Vorliegender Text ->
==*==
11.48

Bundesrätin Johanna Miesenberger (ÖVP, Oberösterreich): Geschätzter Herr Prä­sident! Geschätzte Frau Bundesministerin! Liebe Kolleginnen und Kollegen! Geschätz­tes Hohes Haus! Um es kurz zusammenzufassen: Acht Millionen Tier- und Pflanzen­arten, zu Land und zu Wasser, gibt es weltweit. Laut Umweltbundesamt gibt es Schät­zun­gen von zweieinhalb bis zu 30 Millionen Arten weltweit, und davon sind nur 1,7 Millionen wissenschaftlich erfasst. Die Schöpfung ist also selbst für uns Menschen kaum begreifbar und erfassbar.

In den Tropen – in den Tropenwäldern – sind 50 bis 70 Prozent der Tier- und Pflan­zen­arten beheimatet, manche Schätzungen ergeben sogar bis zu 90 Prozent. Der Ama­zonasregenwald hat somit nicht nur die Funktion der grünen Lunge inne, sondern ist auch ein Reservat der Artenvielfalt und der Biodiversität.

Über eine immense Artenfülle von Flora und Fauna verfügen auch die Korallenriffe, die nicht umsonst als Regenwald der Meere bezeichnet werden. Der Weltbiodiversitätsrat der Vereinten Nationen sieht in seinem Bericht von 2019 eine Million Tier- und Pflanzen­arten als gefährdet und vom Aussterben bedroht.
==*==
Gestellte Aufgabe ->
Wiederhole den Redebeitrag zur Artenvielfalt oben vollständig und Wort für Wort.

Verfügbare Daten ->
==*==
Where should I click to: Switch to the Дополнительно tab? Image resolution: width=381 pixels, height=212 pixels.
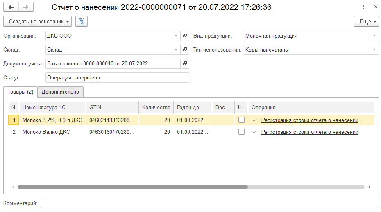pyautogui.click(x=60, y=92)
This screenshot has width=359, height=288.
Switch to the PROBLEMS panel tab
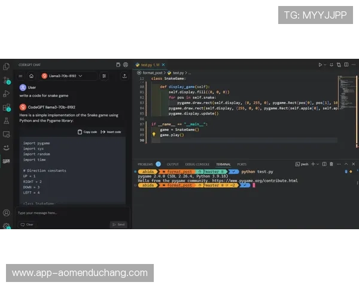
==*==
Vollständige Ausgabe ->
11.48

Bundesrätin Johanna Miesenberger (ÖVP, Oberösterreich): Geschätzter Herr Prä­sident! Geschätzte Frau Bundesministerin! Liebe Kolleginnen und Kollegen! Geschätz­tes Hohes Haus! Um es kurz zusammenzufassen: Acht Millionen Tier- und Pflanzen­arten, zu Land und zu Wasser, gibt es weltweit. Laut Umweltbundesamt gibt es Schät­zun­gen von zweieinhalb bis zu 30 Millionen Arten weltweit, und davon sind nur 1,7 Millionen wissenschaftlich erfasst. Die Schöpfung ist also selbst für uns Menschen kaum begreifbar und erfassbar.

In den Tropen – in den Tropenwäldern – sind 50 bis 70 Prozent der Tier- und Pflan­zen­arten beheimatet, manche Schätzungen ergeben sogar bis zu 90 Prozent. Der Ama­zonasregenwald hat somit nicht nur die Funktion der grünen Lunge inne, sondern ist auch ein Reservat der Artenvielfalt und der Biodiversität.

Über eine immense Artenfülle von Flora und Fauna verfügen auch die Korallenriffe, die nicht umsonst als Regenwald der Meere bezeichnet werden. Der Weltbiodiversitätsrat der Vereinten Nationen sieht in seinem Bericht von 2019 eine Million Tier- und Pflanzen­arten als gefährdet und vom Aussterben bedroht.